■ **GIVEN PASSAGE**:
It's a really fabulous and bizarre looking bird and I can understand your excitement, Katy. I still vividly remember when I first saw one in France in 1982 at the age of 9. It's hoop-hoop-hoop call is one of the most charismatic sounds of the Mediterranean spring for me.

E
 
Grousemore said:
Nice one,Katy,always an enjoyable bird...wondered where you'd been,you've missed a lot of ID Threads!

LOL, thanks Trevor -- and all of you -- I missed BF a lot while gone. I had so little time outside the meetings, one night of which ran 'til 1 a.m., that birding had to take a back seat to the whale stuff for those two weeks (Intl Whaling Commission). Next year's IWC takes place in Ulsan, Korea, where there's a huge nature reserve (Saemangeum) not too far away, and I can't wait to go for a day or two of birding then, something I've never done in Asia. And it'll be in May, not July, so might even snag a few migrants. But I don't wanna jinx meself, so I'll just hold that thought 'til then. :)

It's gonna be awhile before the sight of that unexpected hoopoe gets displaced by something even more wonderful. And you're right, Andrew, my friend, Heather, who'd been rather disdainful of my turning my eyes away from 6th C. B.C. ruins to look at whatever was flying by, was MOST impressed. I think non-birders sometimes look at anything with feathers as generic LBJs, so for her to see something that looks so exotically different from anything we have in the US really gave her an appreciation for MY appreciation of birds.

Wish it had been calling. I'd've loved to hear what it sounds like, Edward. But I'm ecstatic over seeing one "on the hoof."
 
Let's hope the hoopoes of this world manage to survive at least as long as those ruins will, then, Katy? BTW how do you pronounce the word "hoopoe", I wonder?
 
scampo said:
BTW how do you pronounce the word "hoopoe", I wonder?
There's no general agreement. Some say "Hoo poo", others "Hoo poh". Being an onomatopoeic name I suppose the first is theoretically correct.
 
I say "hoop-oh" myself but was once told it is "hoop-oo".

BTW, Jason - I thought of you while on hols. On a rare rainy day we watched a programme about the restored organ at the Albert Hall. What a beast! Wouldn't you like to play that, eh?
 
scampo said:
Let's hope the hoopoes of this world manage to survive at least as long as those ruins will, then, Katy? BTW how do you pronounce the word "hoopoe", I wonder?

I've never heard anything but "hoo-poo" but there again I don't get to hear native English speakers talk about birds much!

To hear them Katy, just rent any movie that takes place in southern Europe in spring or summer, preferrably Spain, and listen. hoop-hoop-hoop in rapid succession!

■ **WORK TO DO**: Reproduce, word for word, the stretch of the hoopoe thread above from "To hear them" through "in rapid succession!".

■ **MATERIAL PROVIDED**:
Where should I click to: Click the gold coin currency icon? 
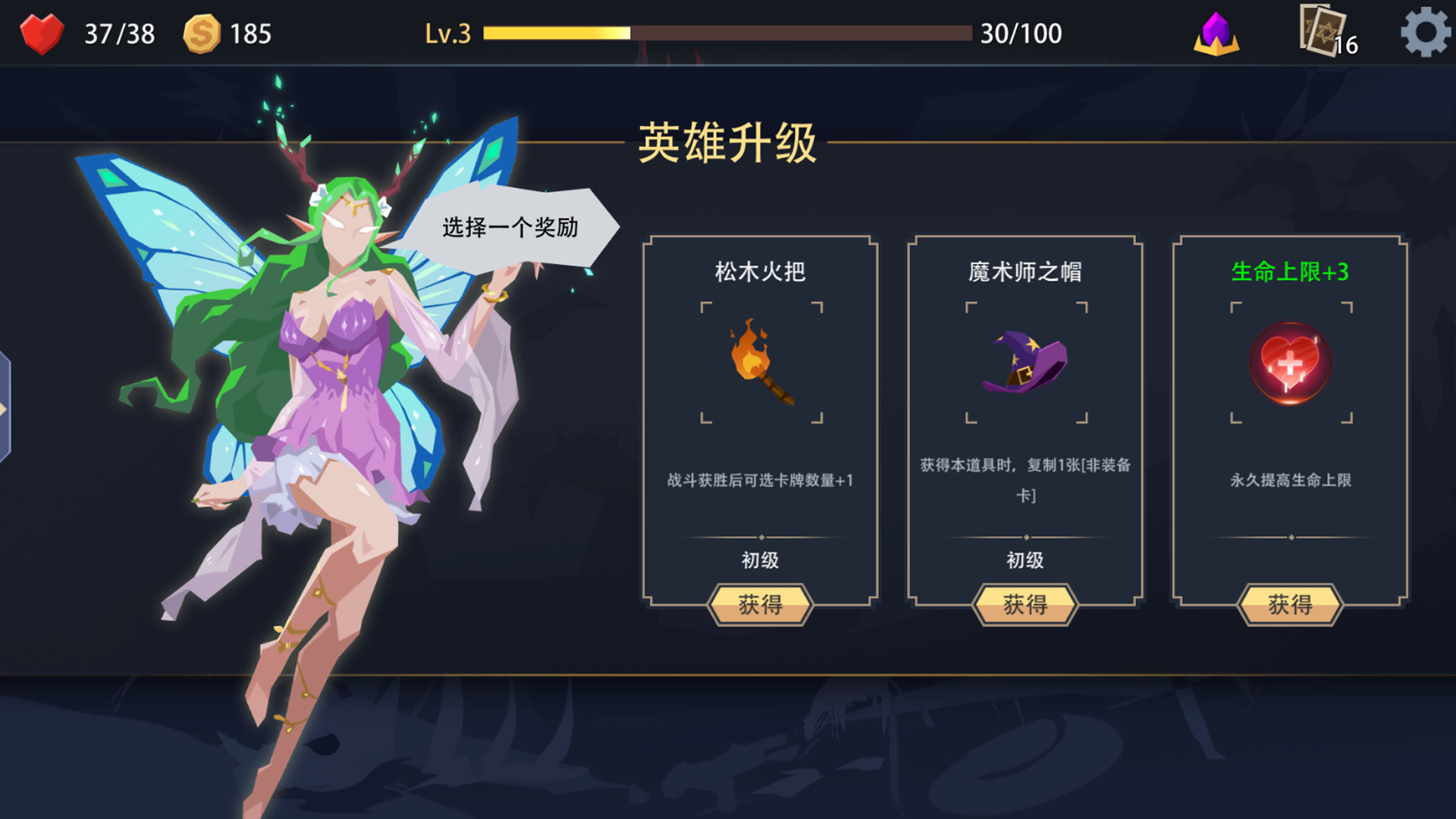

■ **TASK RESULT**:
To hear them Katy, just rent any movie that takes place in southern Europe in spring or summer, preferrably Spain, and listen. hoop-hoop-hoop in rapid succession!